When you copy from the entries that follow, take only the lines from the one with "Given: Tap the 12:38 status bar clock" down to the one with "You are a computer-use agent. This", keeping both ends and dropping every picture.

══ Input

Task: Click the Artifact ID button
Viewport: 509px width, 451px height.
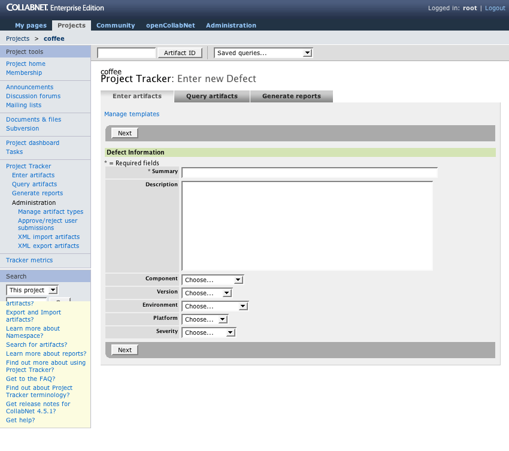Action: click(x=180, y=53)
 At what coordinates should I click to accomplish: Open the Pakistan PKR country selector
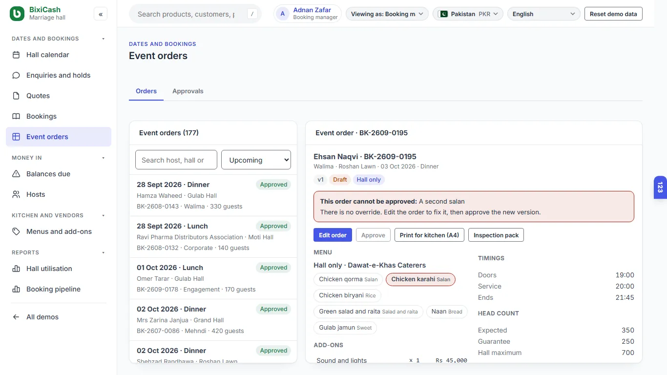coord(468,14)
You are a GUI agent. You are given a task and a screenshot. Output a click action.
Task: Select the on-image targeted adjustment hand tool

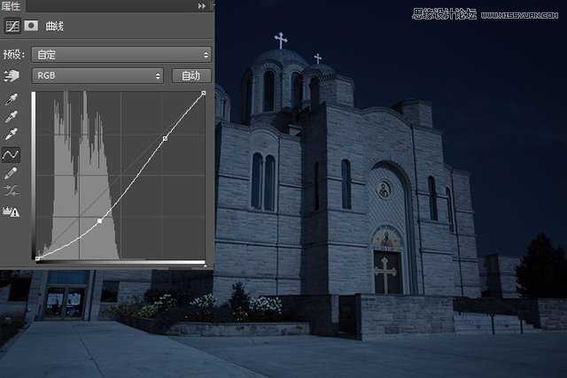tap(12, 76)
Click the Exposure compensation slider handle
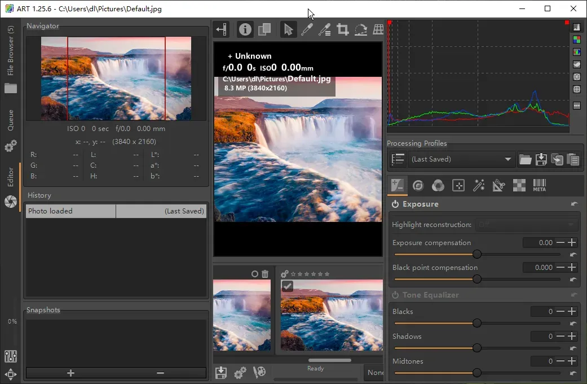The height and width of the screenshot is (384, 587). [477, 255]
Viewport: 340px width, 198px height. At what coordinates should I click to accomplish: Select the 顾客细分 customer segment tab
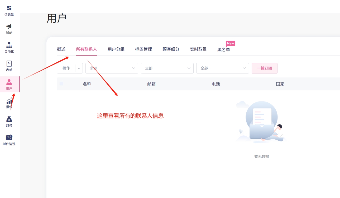[x=171, y=49]
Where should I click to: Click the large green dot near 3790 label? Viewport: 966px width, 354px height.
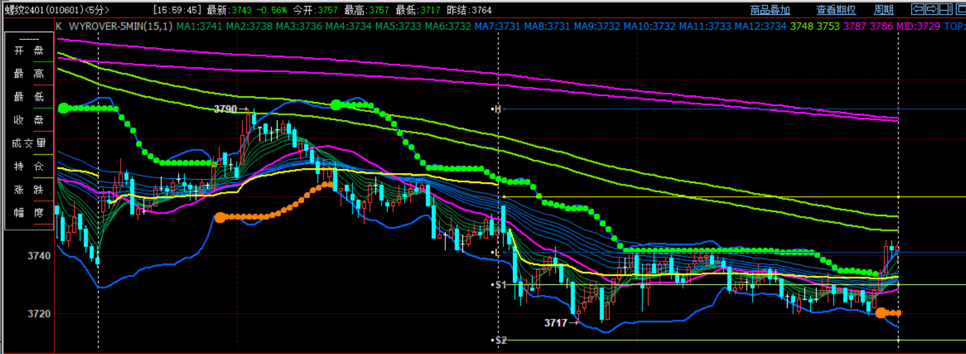pos(336,105)
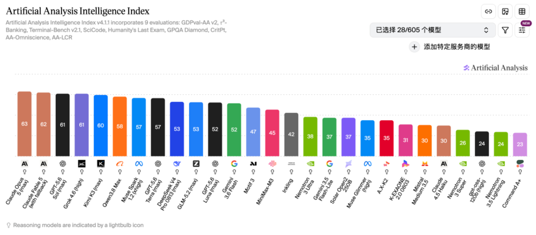536x235 pixels.
Task: Click the Google logo under Gemini 3.6 Flash
Action: (234, 164)
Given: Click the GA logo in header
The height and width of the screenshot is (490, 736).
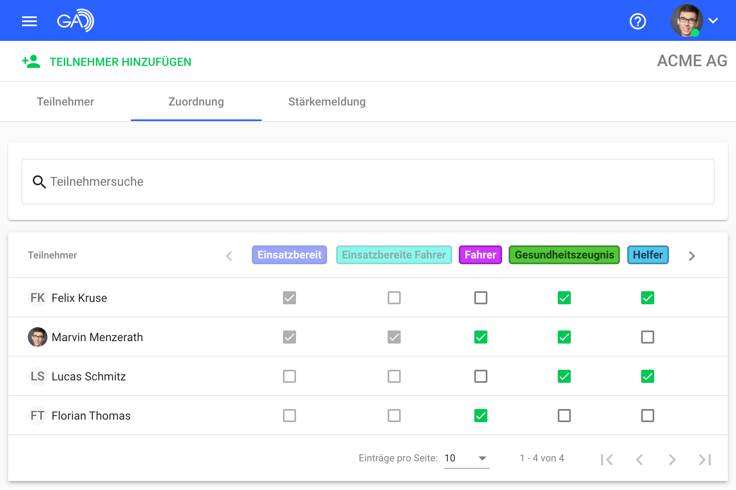Looking at the screenshot, I should (x=76, y=20).
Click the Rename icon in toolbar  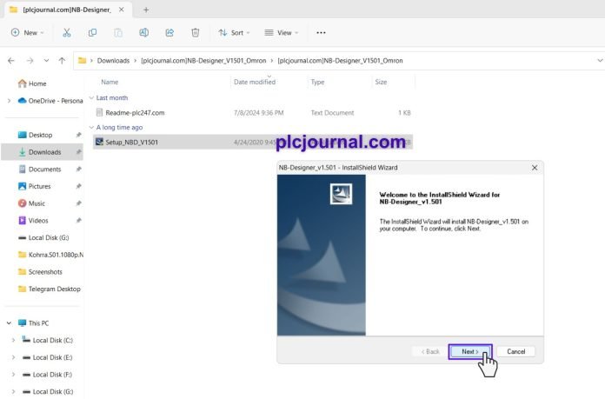coord(144,33)
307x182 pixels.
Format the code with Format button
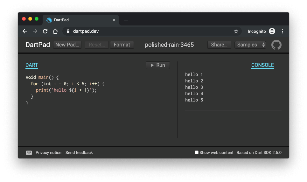click(122, 45)
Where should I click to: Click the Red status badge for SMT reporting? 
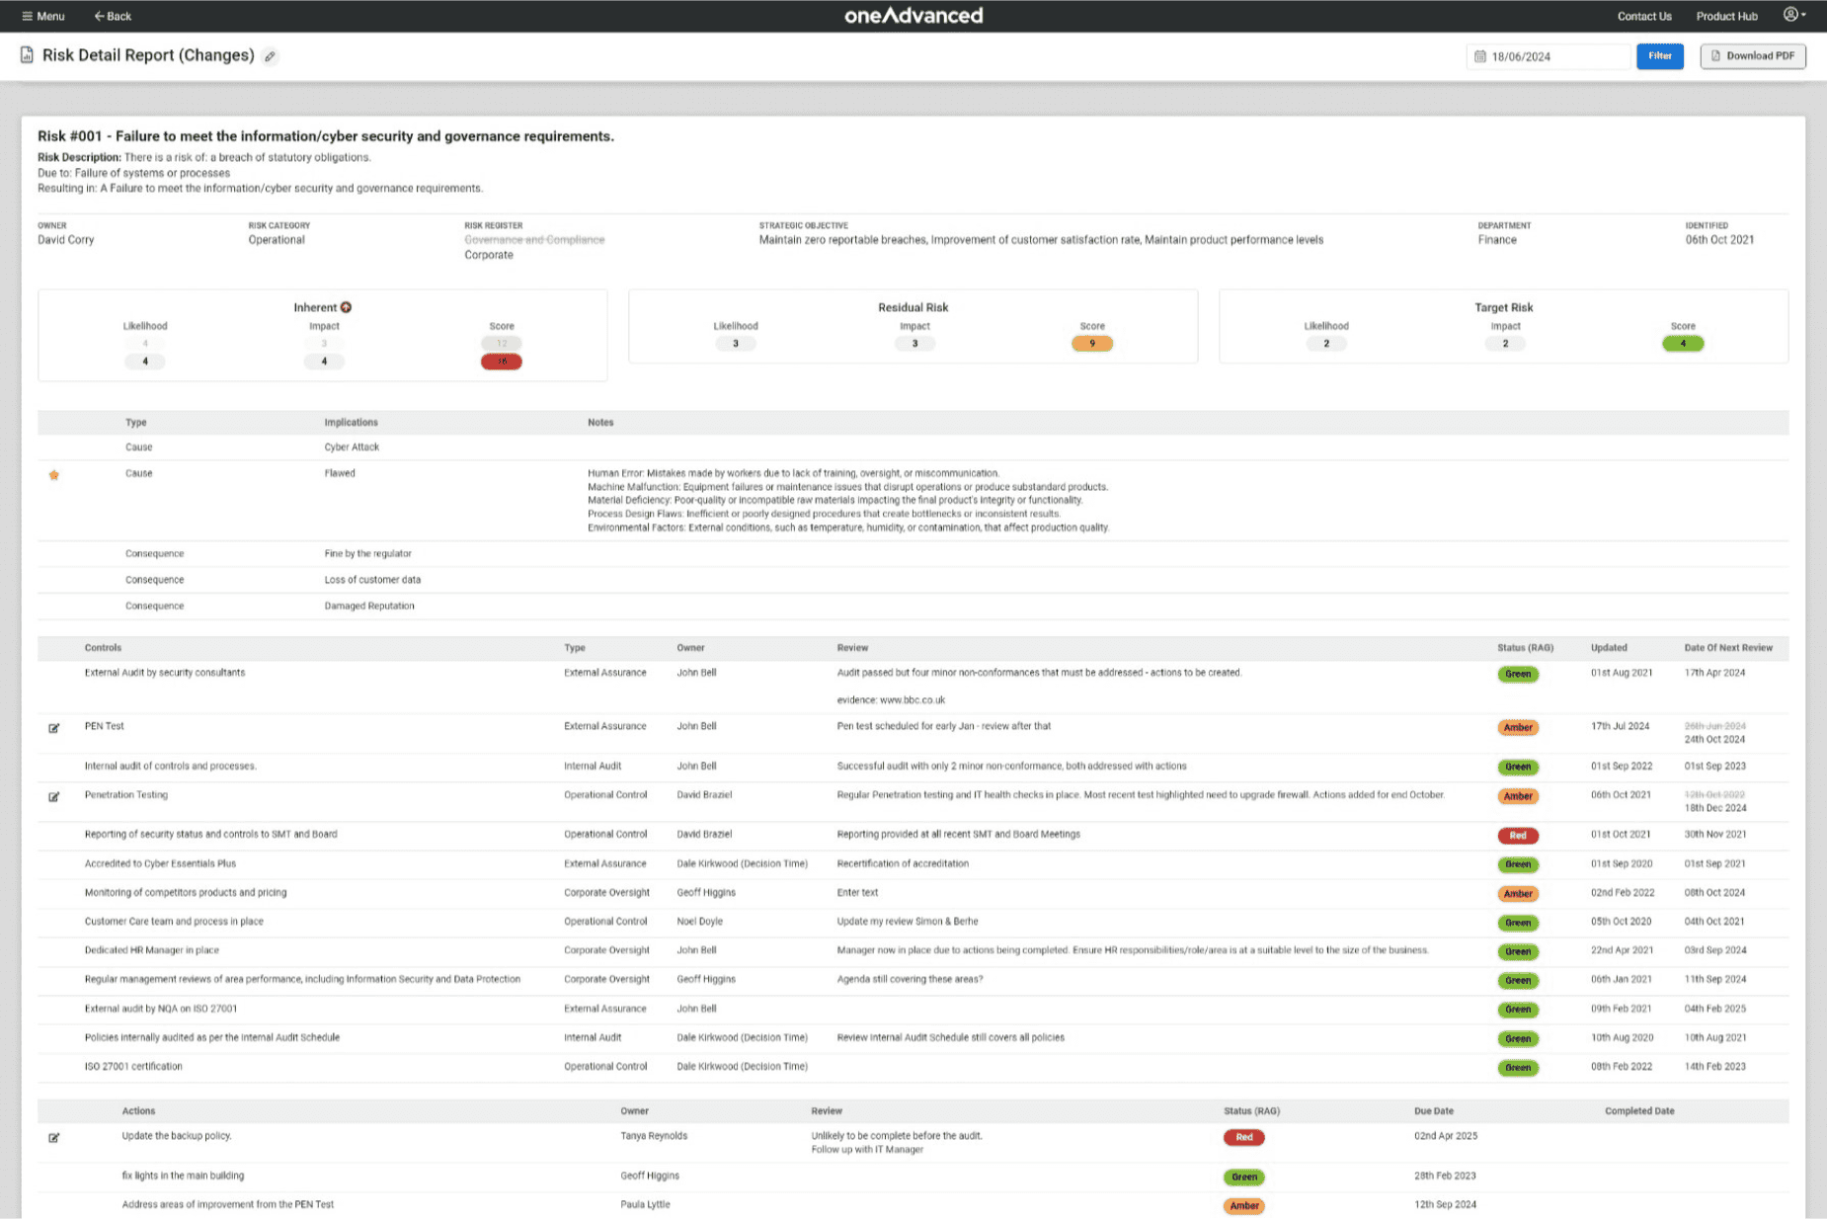coord(1517,836)
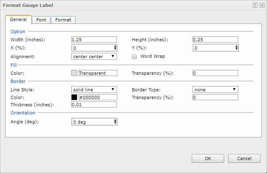
Task: Enable the Word Wrap checkbox
Action: 135,57
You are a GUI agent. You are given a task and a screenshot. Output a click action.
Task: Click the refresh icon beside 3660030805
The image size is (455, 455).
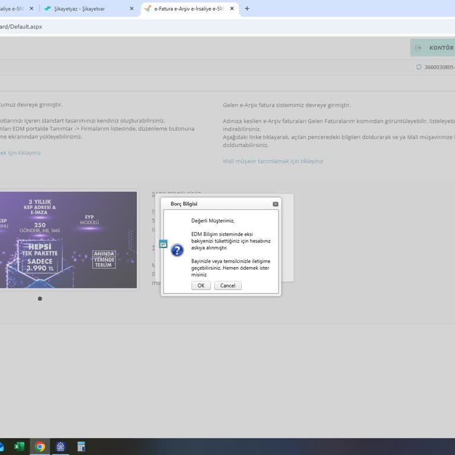(x=419, y=68)
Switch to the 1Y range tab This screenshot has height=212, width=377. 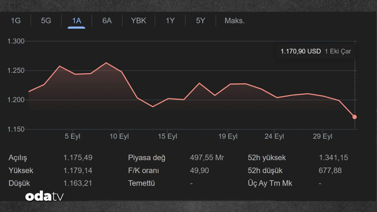click(170, 21)
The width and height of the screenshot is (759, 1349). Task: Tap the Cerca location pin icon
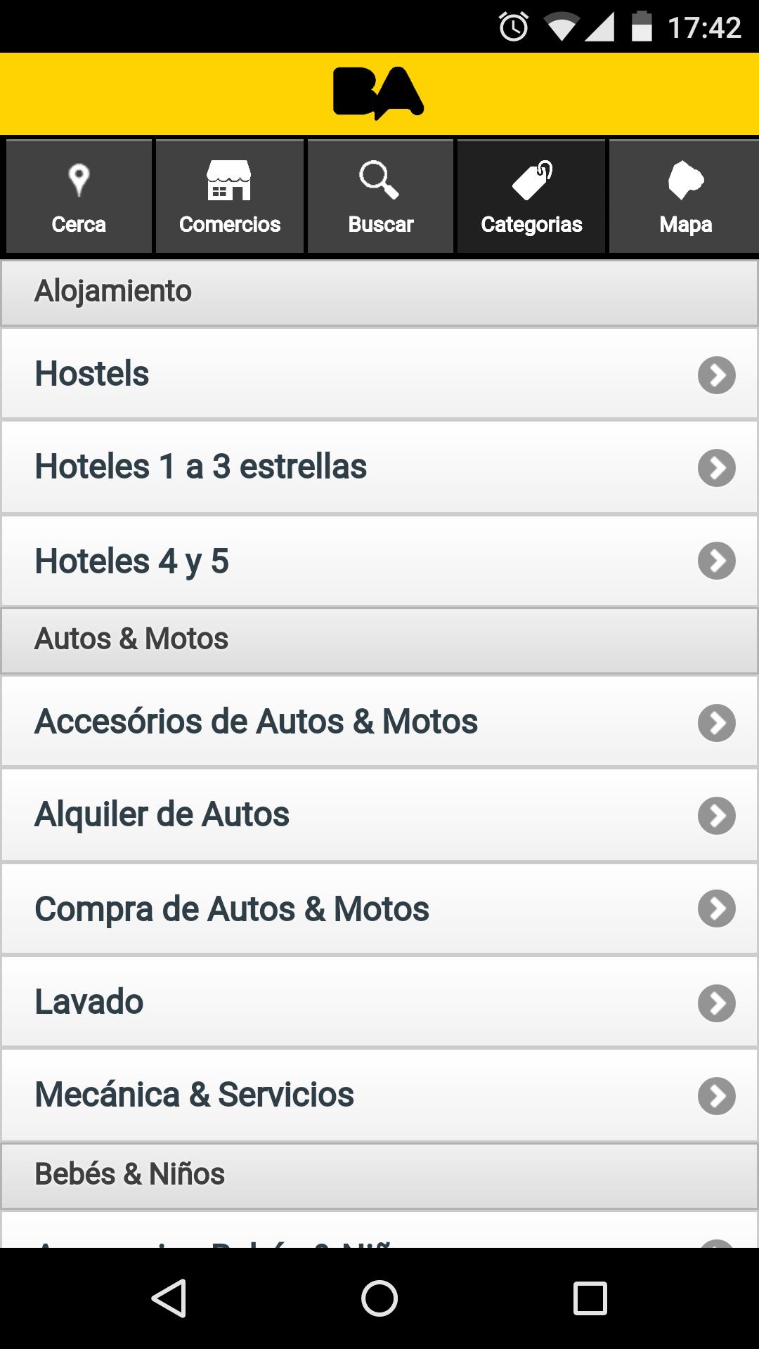79,180
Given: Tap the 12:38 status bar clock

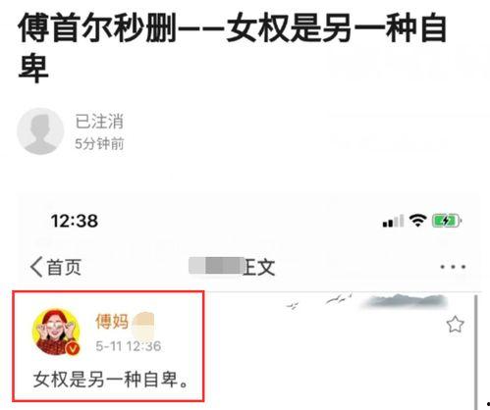Looking at the screenshot, I should click(x=75, y=221).
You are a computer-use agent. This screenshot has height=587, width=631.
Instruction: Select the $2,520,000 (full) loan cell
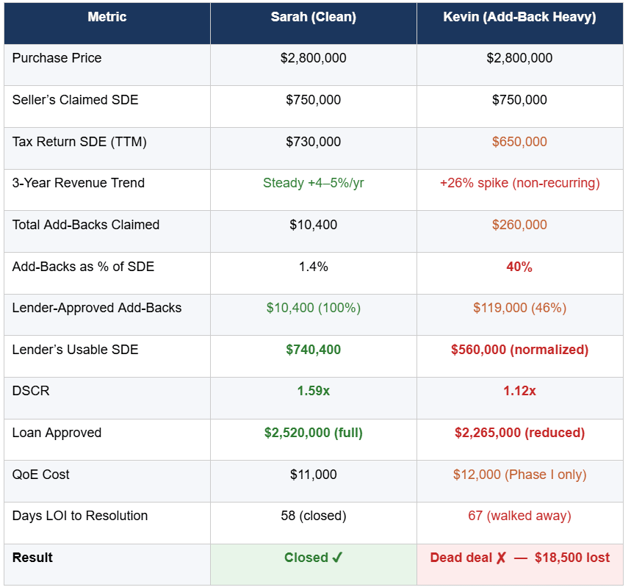[313, 433]
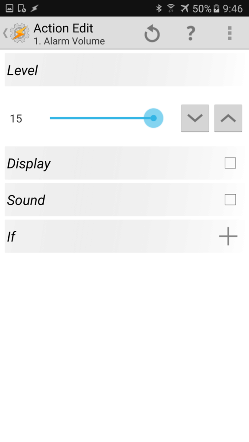This screenshot has width=249, height=442.
Task: Tap the Action Edit title text
Action: (x=63, y=28)
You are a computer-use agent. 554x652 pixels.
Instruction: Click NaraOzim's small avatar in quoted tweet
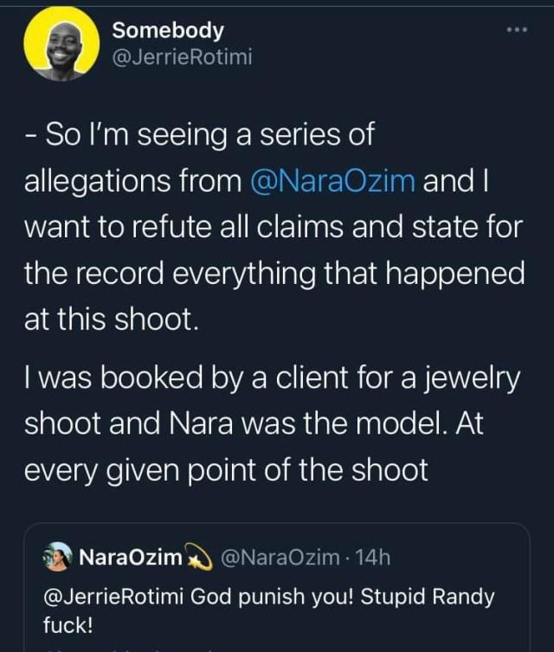point(56,558)
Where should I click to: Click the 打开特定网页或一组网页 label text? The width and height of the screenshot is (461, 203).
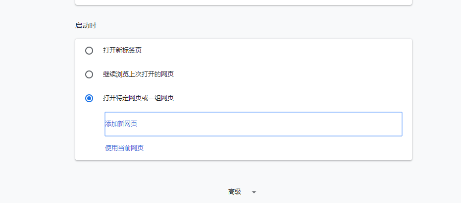click(138, 98)
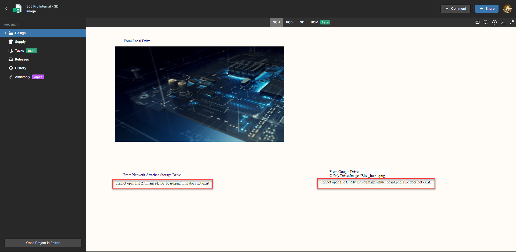Click the download icon
Image resolution: width=516 pixels, height=252 pixels.
coord(503,22)
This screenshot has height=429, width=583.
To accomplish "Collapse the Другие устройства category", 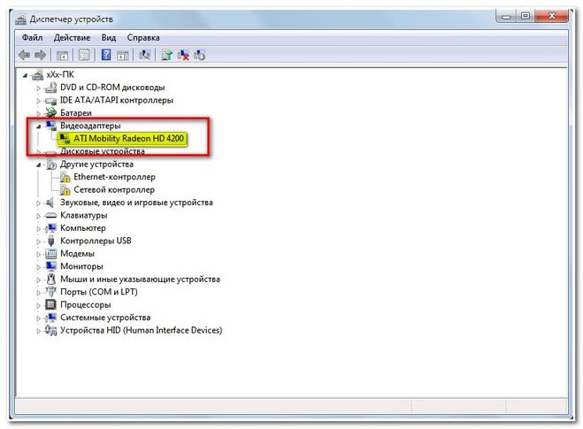I will [x=38, y=164].
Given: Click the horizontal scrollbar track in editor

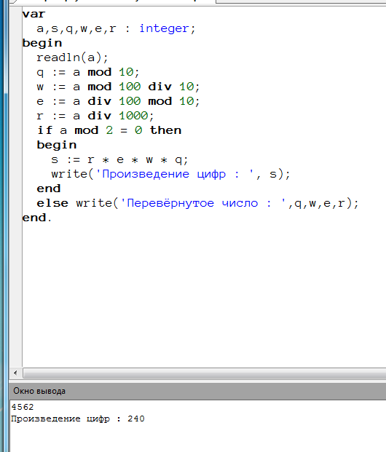Looking at the screenshot, I should [204, 373].
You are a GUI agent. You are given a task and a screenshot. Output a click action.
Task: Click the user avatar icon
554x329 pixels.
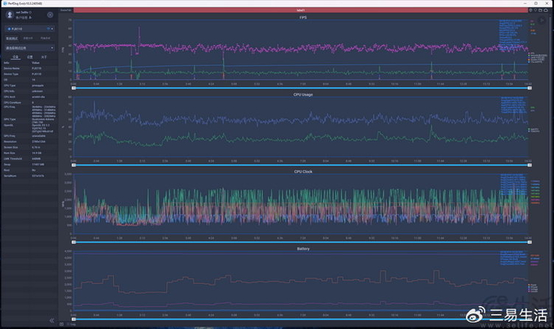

════

Expected answer.
Given: Tap the 12:38 status bar clock

Looking at the screenshot, I should click(x=75, y=221).
You are a computer-use agent. This screenshot has height=587, width=631.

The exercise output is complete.